Review by Win Wiacek
The captivating first volume of Barnaby reprinted just under two years worth of Crockett Johnson’s newspaper continuity, leaving this selection to pick up in January 1944, running to December 1945.
Barnaby is a sweet, smart and honest pre-schooler who one night wished for a Fairy Godmother. What he got was O’Malley, who technically qualifies, but is a lazy, self-aggrandizing, mooching old glutton and probable soak.
At the end of the first volume O’Malley implausibly – and almost overnight – became an unseen and reclusive public Man of the Hour, preposterously translating that cachet into a political career by accidentally becoming a patsy for a vast and corrupt political machine. In even more unlikely circumstances O’Malley is then elected to Congress, which somehow doesn’t seem so fantastic any more.
Once O’Malley has his foot in the door – or rather through the bedroom window – a succession of bizarre characters start sporadically turning up to baffle and bewilder Barnaby and Jane Shultz, the sensible little girl next door. Even the boy’s new dog Gorgon is a remarkable oddity. The pooch can talk, but never when adults are around, and only then with such overwhelming dullness that everybody listening wishes him as mute as every other mutt.
Other mythical oddballs and irregulars include timid ghost Gus, Atlas the Giant (a 2-foot tall, pint-sized colossus who is a mental Giant) and Launcelot McSnoyd, an invisible Leprechaun. He’s O’Malley’s personal gadfly: always offering harsh, ribald home truths and counterpoints to the Godfather’s self-laudatory pronouncements. Johnson continually expands his gently bizarre cast of gremlins, ogres, ghosts, policemen, Bankers, crooks, financiers and stranger personages – all of whom can see O’Malley – but the unyieldingly faithful little lad’s parents are always too busy and too certain the Fairy Godfather and all his ilk are unhealthy, unwanted, juvenile fabrications.
Johnson despised doing shoddy work, or short-changing his audience. On average, each of his daily encounters – always self-contained – built on the previous episode without needing to re-reference it, and contained three to four times as much text as its contemporaries. It’s a sign of the author’s ability that the extra wordage was never unnecessary, and often uniquely readable, blending storybook clarity, the snappy pace of “Screwball” comedy films and the contemporary rhythms and idiom of authors such as Damon Runyan and Dashiel Hammett.

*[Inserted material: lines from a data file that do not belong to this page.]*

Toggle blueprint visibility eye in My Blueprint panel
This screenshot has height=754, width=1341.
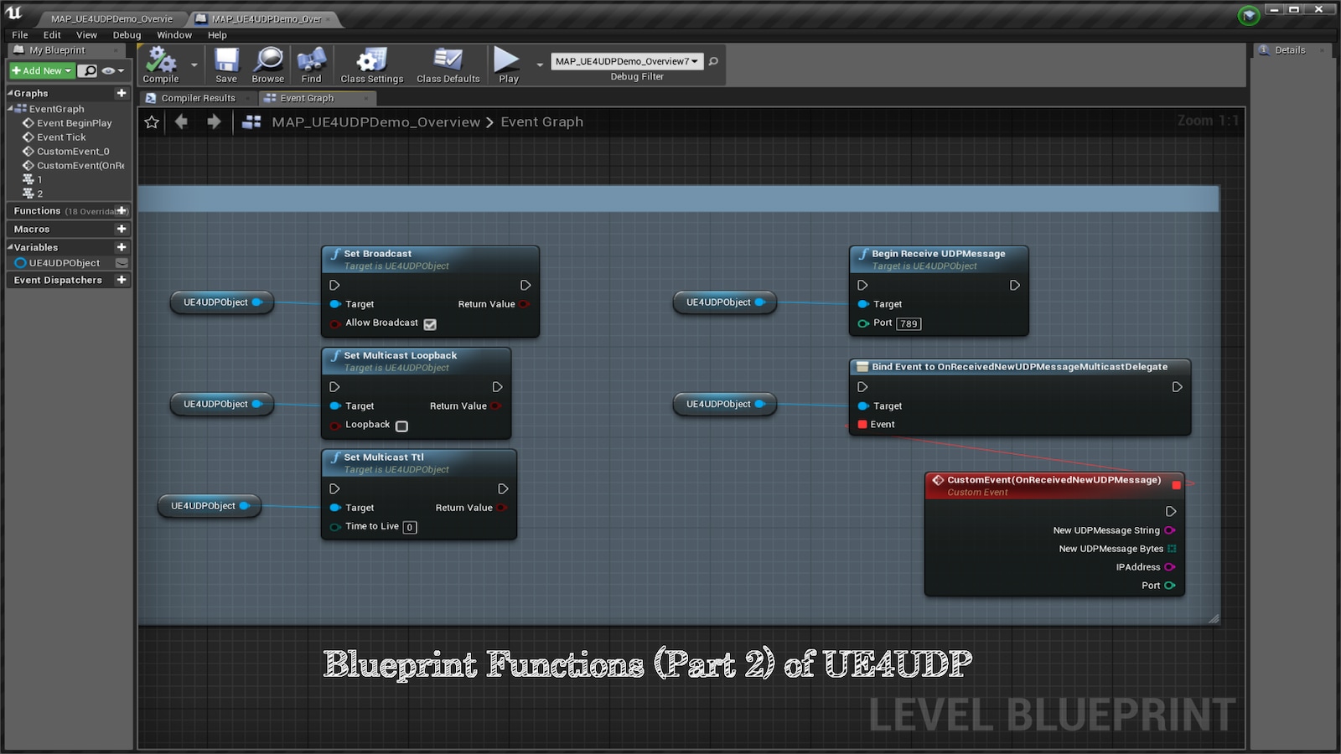[107, 70]
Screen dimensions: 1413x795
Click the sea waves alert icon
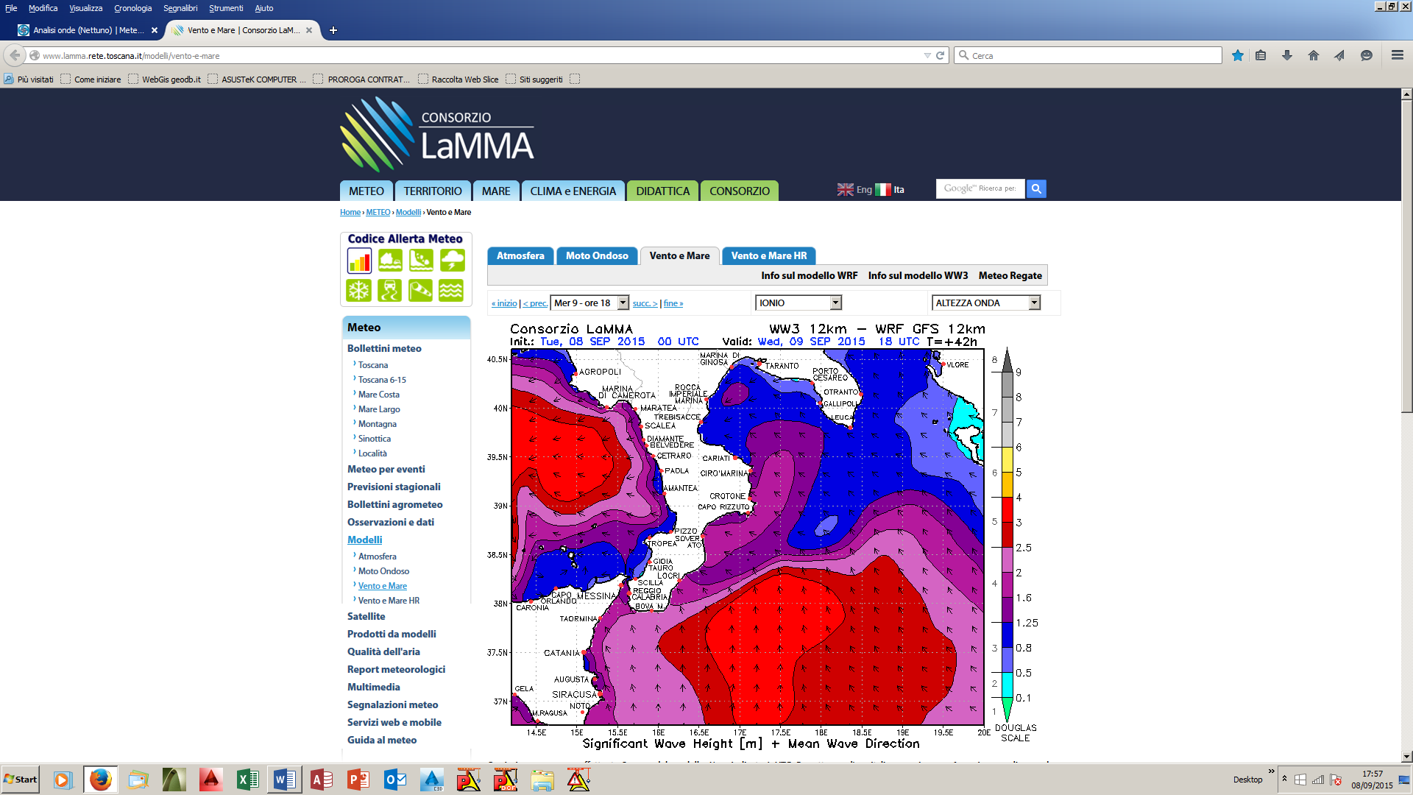[452, 291]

During a global war with heroes and villains aplenty, where no comic page could top the daily headlines for thrills, drama and heartbreak, Barnaby was an absolute panacea to the horrors without ever ignoring or escaping them.
For far too long Barnaby was a lost masterpiece. It is influential, ground-breaking and a shining classic of the form. You are all the poorer for not knowing it, and should move mountains to change that situation.